- **Records supplied**

********************

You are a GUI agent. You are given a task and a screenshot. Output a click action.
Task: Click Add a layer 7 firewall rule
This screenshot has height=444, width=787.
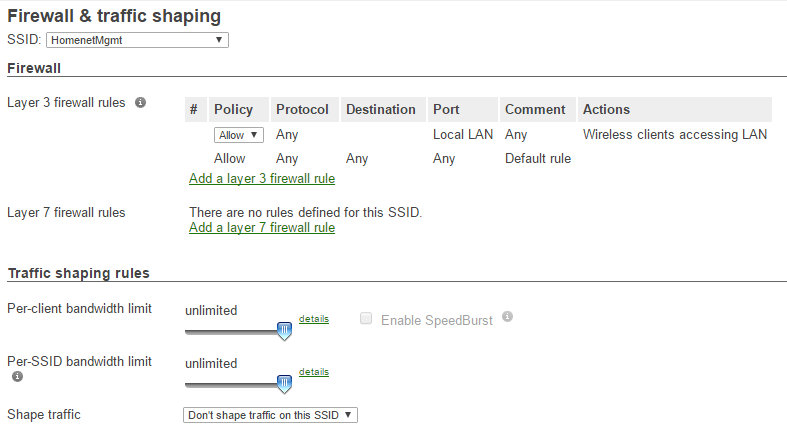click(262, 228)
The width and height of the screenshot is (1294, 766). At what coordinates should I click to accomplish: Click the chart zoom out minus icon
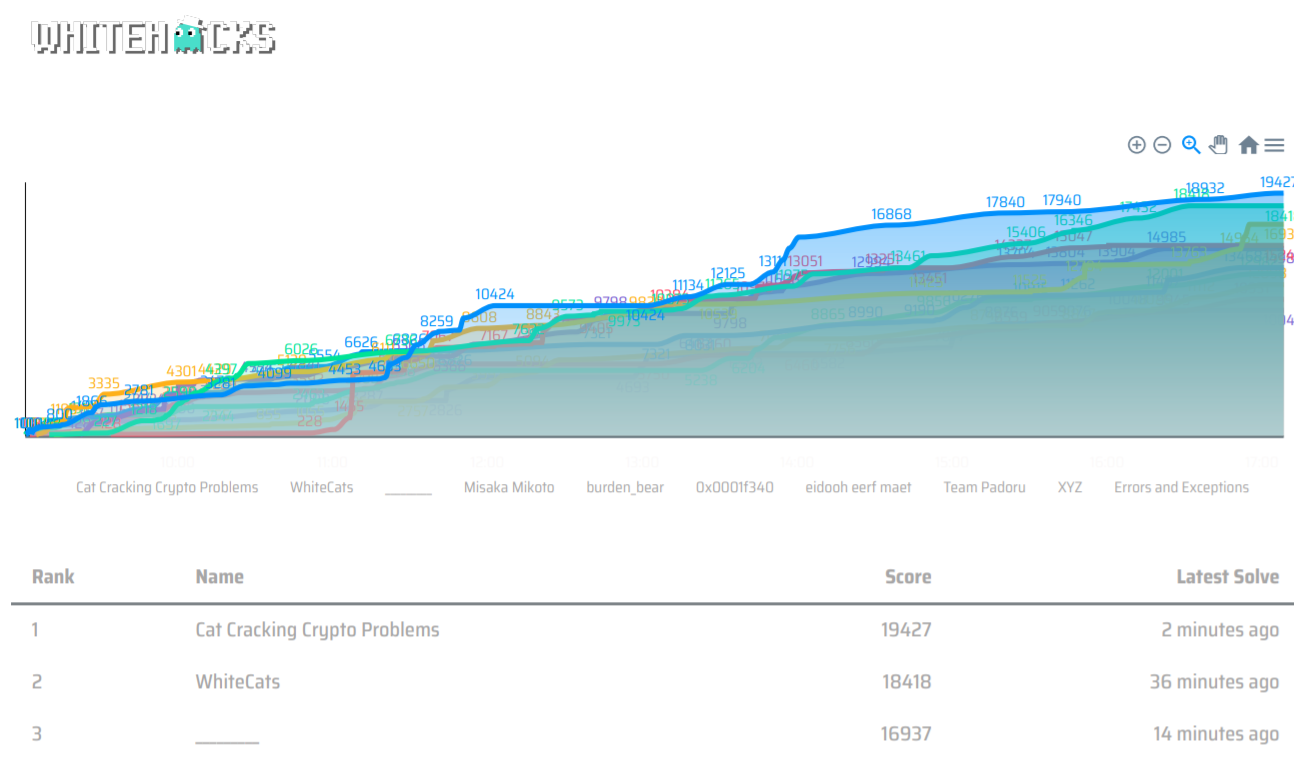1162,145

********************

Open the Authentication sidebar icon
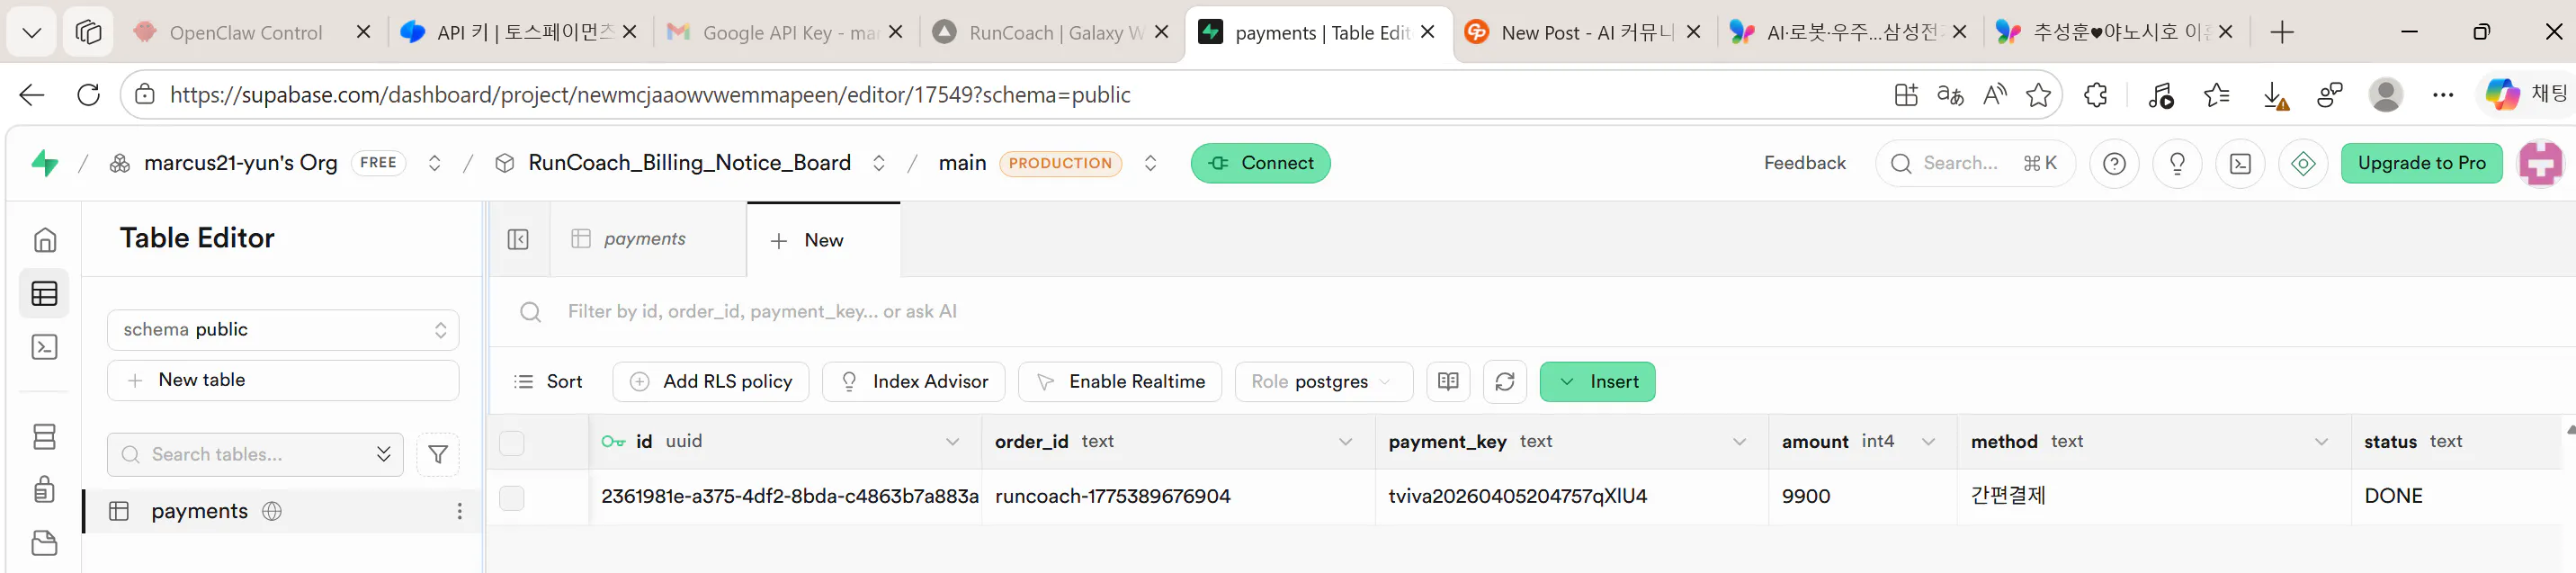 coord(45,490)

********************

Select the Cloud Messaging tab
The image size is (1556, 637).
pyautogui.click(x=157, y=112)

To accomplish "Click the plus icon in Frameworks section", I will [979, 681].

********************

Copy out everything from the line containing "Select the Cloud Messaging tab" down to the line containing "will [979, 681].", with both of those lines included.

- **Written response**
Select the Cloud Messaging tab
The image size is (1556, 637).
pyautogui.click(x=157, y=112)

To accomplish "Click the plus icon in Frameworks section", I will [979, 681].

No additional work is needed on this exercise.